The US Food and Drug Administration (FDA) has approved expanded use of Vertex Pharmaceuticals’ Casgevy (exagamglogene autotemcel) in children with one of two types of inherited blood disorders, marking the first such treatment authorised in this age group.
Vertex’s gene therapy was already approved in patients aged 12 years and over for the treatment of either sickle cell disease (SCD) with recurrent vaso-occlusive crises (VOCs) or transfusion-dependent beta thalassemia (TDT). With the FDA label expansion, Casgevy can now be given to children as young as two years for either blood disorder.
Expanding patient use continues a positive commercial journey for Casgevy, a product Vertex co-developed with biotech CRISPR Therapeutics. When the gene therapy was first approved by the FDA in adults in December 2023, it became the first approved medicine to use the CRISPR/Cas9 genome editing technology. The one-time therapy works by using CRISPR to edit genetic material, thereby modifying haematopoietic stem cells from the patient so that more foetal haemoglobin (HbF) is produced, which enhances oxygen delivery. The edited cells are then engrafted into the patient’s bone marrow.
SCD is caused by a mutation in the HBB gene that causes red blood cells to become rigid and sticky, which blocks delivery of oxygen to tissue. Thalassemia causes the body to have an abnormally low level of haemoglobin, also resulting in reduced oxygen delivery.
“With today’s decision, paediatric patients as young as two years of age can now access a critical additional treatment option to treat these debilitating, life-threatening diseases,” said Karim Mikhail, acting director of the FDA’s Center for Biologics Evaluation and Research (CBER).
For SCD, a Phase III clinical trial (NCT05329649) of 11 patients demonstrated Casgevy’s safety and effectiveness in younger age groups.

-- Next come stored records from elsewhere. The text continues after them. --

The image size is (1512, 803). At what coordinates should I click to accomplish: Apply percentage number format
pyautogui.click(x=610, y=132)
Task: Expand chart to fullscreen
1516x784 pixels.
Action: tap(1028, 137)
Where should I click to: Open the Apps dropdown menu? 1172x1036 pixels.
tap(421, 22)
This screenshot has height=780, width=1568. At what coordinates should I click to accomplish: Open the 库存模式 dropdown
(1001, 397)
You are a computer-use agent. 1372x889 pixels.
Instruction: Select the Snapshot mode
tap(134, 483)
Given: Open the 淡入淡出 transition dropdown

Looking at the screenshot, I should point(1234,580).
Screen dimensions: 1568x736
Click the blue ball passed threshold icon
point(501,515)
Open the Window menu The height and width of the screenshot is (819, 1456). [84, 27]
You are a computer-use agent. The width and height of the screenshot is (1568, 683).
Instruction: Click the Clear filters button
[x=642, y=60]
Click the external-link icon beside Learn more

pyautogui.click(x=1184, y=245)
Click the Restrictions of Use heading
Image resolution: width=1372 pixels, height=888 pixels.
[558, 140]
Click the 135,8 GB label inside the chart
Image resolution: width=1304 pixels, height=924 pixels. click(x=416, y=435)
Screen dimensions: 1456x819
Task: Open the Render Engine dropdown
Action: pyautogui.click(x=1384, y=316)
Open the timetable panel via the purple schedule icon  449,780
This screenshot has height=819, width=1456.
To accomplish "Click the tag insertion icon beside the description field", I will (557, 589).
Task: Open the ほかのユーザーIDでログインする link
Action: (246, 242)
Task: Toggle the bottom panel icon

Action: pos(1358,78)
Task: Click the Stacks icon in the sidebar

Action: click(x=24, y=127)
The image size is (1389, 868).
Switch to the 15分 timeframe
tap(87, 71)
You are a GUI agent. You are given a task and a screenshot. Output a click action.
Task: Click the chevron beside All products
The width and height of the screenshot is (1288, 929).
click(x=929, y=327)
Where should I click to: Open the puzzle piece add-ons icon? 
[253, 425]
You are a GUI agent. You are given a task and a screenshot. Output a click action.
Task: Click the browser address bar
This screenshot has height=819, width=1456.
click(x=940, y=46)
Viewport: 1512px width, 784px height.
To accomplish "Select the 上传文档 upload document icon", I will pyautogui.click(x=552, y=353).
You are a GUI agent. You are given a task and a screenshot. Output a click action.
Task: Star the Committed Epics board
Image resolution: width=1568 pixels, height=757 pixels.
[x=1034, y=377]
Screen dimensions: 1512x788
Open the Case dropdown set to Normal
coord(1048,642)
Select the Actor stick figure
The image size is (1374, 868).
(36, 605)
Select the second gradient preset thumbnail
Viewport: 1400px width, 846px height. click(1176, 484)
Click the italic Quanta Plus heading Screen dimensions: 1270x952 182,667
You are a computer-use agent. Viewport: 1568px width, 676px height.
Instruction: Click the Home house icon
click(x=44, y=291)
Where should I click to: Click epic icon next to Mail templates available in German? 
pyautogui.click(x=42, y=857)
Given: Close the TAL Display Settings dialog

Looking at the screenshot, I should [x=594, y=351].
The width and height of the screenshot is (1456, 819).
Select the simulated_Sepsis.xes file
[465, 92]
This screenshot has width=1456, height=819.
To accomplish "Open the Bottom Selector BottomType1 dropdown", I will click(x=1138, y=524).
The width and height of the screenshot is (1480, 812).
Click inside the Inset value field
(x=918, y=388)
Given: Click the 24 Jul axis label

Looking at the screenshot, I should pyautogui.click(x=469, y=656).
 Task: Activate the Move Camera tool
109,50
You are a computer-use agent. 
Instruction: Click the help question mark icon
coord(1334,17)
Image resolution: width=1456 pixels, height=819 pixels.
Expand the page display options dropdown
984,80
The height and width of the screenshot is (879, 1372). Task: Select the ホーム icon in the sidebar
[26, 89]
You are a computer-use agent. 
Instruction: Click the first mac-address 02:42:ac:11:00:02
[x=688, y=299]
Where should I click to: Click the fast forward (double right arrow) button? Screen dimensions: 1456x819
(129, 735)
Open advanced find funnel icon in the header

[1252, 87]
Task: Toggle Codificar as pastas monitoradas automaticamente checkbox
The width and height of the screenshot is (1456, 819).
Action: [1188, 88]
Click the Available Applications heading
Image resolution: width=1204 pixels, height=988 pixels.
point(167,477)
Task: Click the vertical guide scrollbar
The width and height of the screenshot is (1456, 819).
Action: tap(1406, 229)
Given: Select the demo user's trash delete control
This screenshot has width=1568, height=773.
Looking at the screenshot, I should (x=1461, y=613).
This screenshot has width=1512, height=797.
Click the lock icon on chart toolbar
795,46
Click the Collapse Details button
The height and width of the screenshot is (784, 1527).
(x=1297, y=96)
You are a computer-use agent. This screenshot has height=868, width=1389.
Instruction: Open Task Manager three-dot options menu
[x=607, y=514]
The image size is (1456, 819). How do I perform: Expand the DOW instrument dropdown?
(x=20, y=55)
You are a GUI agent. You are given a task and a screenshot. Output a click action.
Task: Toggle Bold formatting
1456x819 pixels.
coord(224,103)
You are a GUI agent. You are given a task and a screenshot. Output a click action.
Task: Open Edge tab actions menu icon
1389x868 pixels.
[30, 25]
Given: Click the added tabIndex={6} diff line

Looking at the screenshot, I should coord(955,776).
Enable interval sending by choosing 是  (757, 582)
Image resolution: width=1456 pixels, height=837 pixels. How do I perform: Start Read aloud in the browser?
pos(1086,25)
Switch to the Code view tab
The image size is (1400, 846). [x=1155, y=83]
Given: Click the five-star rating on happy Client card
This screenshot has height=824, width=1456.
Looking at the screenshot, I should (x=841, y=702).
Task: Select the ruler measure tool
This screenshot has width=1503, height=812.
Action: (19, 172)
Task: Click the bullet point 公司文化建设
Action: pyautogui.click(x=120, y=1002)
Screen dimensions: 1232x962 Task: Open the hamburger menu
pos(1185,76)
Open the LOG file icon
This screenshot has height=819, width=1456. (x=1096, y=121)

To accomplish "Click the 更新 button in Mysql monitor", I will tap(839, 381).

All eight patients who were evaluable for efficacy were free from VOCs for at least a year.
The efficacy and safety of Casgevy in patients five years to less than 12 years of age with TDT were evaluated in a Phase III trial (NCT05356195) of 15 patients. Eight of the nine efficacy evaluable patients with TDT achieved transfusion independence for 12 consecutive months.
Vertex’s CEO Reshma Kewalramani said: “The remarkable consistency of results across age groups reinforces the potential of Casgevy to deliver durable, transformative benefits to those who have historically had limited options.”
For many in the industry, Casgevy is credited with ushering in a new era of precise and curative advanced therapies. It has also signalled the significance of reimbursement structures across healthcare systems. The list price of the drug in the UK, for example, is £1.65m per patient, but England’s NHS has negotiated a reimbursement agreement with Vertex to offer the gene therapy for free to eligible patients.
Casgevy generated global revenue of $116m in 2025, representing 64 patients receiving infusions. According to the company, around 90% of US patients had reimbursed access to the gene therapy.
Casgevy’s label expansion comes as the FDA pledges to advance more gene therapies for rare diseases. In December 2025, the agency’s leaders outlined a new pathway to expedite personalised therapies to market that can bypass certain requirements.